§ EXTRAIT DU DOCUMENT

((

Céramiste de grand talent, Charlotte Piraudeau a toujours évolué dans un environnement sensible à la matière, l’art et la création, et “la terre que l’on a sous les pieds”. Ce qui justifie certainement que dans une vie précédente, cette artiste s’intéressait à la géologie. Il semblerait que l’on ne devienne pas céramiste par hasard. Charlotte travaille dans son atelier de production, La ManuTerra à Noizay. Installée au pied du coteau nord de la Loire entre Amboise et Tours, elle crée des oeuvres uniques, dont on peine à détacher le regard. Elle nous a accordé un entretien, dont voici le récit.
Parlez-nous un peu de vous ? Comment êtes-vous arrivée ici ?
J’ai toujours baigné dans un milieu artistique, alors je suis tout naturellement préparée à un métier d’art. Après un bac en arts appliqués, et une école supérieure dans la meme specialité j’ai passé un diplôme de métiers d’art en céramique avec une option artisanat, parce que l’idée c’était de monter un petit atelier. Après avoir passé 4 ans à décortiquer des objets, leur fonctions, leur incidence sur vos vies, il me fallait mettre les mains dans la matière !

))

[Entrées tirées d'une collection]
((

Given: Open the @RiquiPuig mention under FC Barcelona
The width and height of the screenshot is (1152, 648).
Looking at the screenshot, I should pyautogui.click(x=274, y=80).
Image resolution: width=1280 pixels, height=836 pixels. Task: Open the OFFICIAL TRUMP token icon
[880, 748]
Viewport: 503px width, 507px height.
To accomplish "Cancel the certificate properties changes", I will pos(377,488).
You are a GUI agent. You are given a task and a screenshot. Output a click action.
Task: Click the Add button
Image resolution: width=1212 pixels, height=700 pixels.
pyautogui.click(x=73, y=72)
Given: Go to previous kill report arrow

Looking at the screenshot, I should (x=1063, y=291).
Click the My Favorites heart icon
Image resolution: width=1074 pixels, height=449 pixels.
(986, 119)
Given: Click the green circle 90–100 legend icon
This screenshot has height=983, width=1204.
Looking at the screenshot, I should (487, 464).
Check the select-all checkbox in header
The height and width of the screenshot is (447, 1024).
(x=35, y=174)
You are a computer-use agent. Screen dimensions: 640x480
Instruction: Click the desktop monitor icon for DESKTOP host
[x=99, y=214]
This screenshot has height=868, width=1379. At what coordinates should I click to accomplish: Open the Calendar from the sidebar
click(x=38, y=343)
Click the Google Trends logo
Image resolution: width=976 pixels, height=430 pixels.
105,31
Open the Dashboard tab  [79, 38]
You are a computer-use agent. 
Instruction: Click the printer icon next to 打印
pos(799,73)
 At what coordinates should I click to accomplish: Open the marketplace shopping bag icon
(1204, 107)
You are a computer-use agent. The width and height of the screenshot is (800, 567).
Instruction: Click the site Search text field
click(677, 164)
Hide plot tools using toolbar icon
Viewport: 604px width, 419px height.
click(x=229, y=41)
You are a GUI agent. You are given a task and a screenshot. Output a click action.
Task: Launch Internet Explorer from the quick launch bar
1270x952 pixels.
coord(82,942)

))

§ BUT DE L'EXERCICE
Recopiez le passage de l'entretien avec la céramiste, de "Céramiste de grand" jusqu'à "arrivée ici ?" inclus, en remplaçant "géologie" par "minéralogie".

§ LA RÉPONSE
Céramiste de grand talent, Charlotte Piraudeau a toujours évolué dans un environnement sensible à la matière, l’art et la création, et “la terre que l’on a sous les pieds”. Ce qui justifie certainement que dans une vie précédente, cette artiste s’intéressait à la minéralogie. Il semblerait que l’on ne devienne pas céramiste par hasard. Charlotte travaille dans son atelier de production, La ManuTerra à Noizay. Installée au pied du coteau nord de la Loire entre Amboise et Tours, elle crée des oeuvres uniques, dont on peine à détacher le regard. Elle nous a accordé un entretien, dont voici le récit.
Parlez-nous un peu de vous ? Comment êtes-vous arrivée ici ?